Design and Fabrication of a Differential MOEMS Accelerometer Based on Fabry Perot micro-cavities

TL;DR

This paper presents a novel differential MOEMS accelerometer utilizing Fabry-Perot micro-cavities, fabricated on SOI wafers, demonstrating enhanced sensitivity and linear response in static acceleration measurements.

Contribution

The paper introduces a differential Fabry-Perot MOEMS accelerometer with improved sensitivity, fabricated via bulk micromachining on SOI wafers, and demonstrates its superior performance over single-cavity designs.

Findings

Linear response in 1g range

Optical sensitivity of 6.52 nm/g

Sensor sensitivity doubled compared to single-cavity design

Abstract

In this paper, a differential MOEMS accelerometer based on the Fabry-Perot (FP) micro-cavities is presented. The optical system of the device consists of two FP cavities and the mechanical system is composed of a proof mass that is suspended by four springs. The applied acceleration tends to move the PM from its resting position. This mechanical displacement can be measured by the FP interferometer formed between the proof mass cross-section and the optical fiber end face. The proposed sensor is fabricated on a silicon on insulator (SOI) wafer using the bulk micromachining method.

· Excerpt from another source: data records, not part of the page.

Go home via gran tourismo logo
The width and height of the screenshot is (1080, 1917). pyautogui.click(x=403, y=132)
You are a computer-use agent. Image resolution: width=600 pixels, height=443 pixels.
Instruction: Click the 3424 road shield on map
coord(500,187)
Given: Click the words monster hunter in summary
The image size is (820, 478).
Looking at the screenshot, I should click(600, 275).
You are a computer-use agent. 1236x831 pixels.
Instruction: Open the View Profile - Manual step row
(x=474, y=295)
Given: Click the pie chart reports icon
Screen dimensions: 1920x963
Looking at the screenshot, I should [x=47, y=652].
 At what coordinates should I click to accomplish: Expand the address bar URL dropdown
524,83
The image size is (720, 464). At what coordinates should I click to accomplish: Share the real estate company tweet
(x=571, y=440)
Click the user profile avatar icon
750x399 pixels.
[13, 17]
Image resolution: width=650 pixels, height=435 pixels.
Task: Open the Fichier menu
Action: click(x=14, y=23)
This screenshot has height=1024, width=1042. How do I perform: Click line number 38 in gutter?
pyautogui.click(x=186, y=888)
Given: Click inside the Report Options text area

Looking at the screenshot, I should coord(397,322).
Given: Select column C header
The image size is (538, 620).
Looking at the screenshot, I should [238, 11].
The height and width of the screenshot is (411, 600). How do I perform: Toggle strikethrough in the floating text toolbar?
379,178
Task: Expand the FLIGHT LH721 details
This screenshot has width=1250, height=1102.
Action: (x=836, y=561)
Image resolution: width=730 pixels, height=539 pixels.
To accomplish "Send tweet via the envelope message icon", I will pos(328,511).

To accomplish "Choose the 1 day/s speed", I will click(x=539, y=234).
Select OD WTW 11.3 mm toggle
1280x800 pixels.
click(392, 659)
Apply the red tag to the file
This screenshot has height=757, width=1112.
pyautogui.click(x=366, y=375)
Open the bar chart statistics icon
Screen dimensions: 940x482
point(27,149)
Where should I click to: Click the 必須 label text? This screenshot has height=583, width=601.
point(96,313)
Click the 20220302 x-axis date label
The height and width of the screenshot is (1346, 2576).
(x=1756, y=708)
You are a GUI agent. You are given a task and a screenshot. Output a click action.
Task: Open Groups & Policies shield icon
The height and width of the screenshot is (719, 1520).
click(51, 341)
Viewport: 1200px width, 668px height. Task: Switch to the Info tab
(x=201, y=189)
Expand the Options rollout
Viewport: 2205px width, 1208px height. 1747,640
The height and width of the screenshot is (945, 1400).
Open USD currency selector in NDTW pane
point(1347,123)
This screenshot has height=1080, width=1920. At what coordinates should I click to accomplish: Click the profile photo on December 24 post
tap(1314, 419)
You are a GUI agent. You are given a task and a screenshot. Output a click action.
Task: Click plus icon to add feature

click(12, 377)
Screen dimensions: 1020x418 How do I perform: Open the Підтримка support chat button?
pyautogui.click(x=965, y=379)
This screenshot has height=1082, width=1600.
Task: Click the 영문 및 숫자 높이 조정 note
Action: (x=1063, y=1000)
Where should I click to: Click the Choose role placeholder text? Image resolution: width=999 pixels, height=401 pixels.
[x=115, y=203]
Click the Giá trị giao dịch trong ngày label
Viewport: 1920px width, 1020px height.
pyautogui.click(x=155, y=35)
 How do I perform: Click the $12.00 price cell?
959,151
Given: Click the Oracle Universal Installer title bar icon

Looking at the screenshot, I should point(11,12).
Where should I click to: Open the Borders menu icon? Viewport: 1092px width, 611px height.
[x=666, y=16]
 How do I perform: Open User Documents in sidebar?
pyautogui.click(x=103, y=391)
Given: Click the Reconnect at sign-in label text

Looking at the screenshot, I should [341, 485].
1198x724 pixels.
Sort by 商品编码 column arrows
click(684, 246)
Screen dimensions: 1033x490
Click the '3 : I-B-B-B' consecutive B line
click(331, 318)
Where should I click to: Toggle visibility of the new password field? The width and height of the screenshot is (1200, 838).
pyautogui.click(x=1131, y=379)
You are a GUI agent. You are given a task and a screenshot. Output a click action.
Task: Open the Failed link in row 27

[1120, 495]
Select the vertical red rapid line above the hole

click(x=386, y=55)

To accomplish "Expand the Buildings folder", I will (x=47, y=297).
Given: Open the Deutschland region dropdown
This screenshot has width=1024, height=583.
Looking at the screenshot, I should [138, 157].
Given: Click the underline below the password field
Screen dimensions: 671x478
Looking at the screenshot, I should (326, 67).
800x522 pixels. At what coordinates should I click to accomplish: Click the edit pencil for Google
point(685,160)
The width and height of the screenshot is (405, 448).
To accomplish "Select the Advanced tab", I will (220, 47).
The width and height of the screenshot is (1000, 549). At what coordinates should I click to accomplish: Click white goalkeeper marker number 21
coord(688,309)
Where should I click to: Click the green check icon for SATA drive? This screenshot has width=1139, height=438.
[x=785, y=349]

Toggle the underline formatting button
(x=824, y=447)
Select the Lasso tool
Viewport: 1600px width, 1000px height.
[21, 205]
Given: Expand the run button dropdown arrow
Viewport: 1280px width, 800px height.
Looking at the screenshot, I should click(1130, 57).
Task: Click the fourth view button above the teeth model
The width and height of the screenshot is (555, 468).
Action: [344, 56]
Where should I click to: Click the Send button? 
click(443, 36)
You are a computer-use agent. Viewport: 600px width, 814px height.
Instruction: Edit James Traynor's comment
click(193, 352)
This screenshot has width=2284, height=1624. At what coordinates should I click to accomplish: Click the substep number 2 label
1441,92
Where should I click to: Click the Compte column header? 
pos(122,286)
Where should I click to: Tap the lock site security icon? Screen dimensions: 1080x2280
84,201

The results of the sensor characterization show that the accelerometer has a linear response in the range of 1g. Also, the optical sensitivity and resolution of the sensor in the static characterization are 6.52 nm/g and 153ug. The sensor sensitivity in the power measurement is 49.6 mV/g and its resonant is at 1372 Hz. Using the differential measurement method increases the sensitivity of the accelerometer. Based on experimental data, the sensor sensitivity is two times as high as that of a similar MOEMS accelerometer with one FP cavity.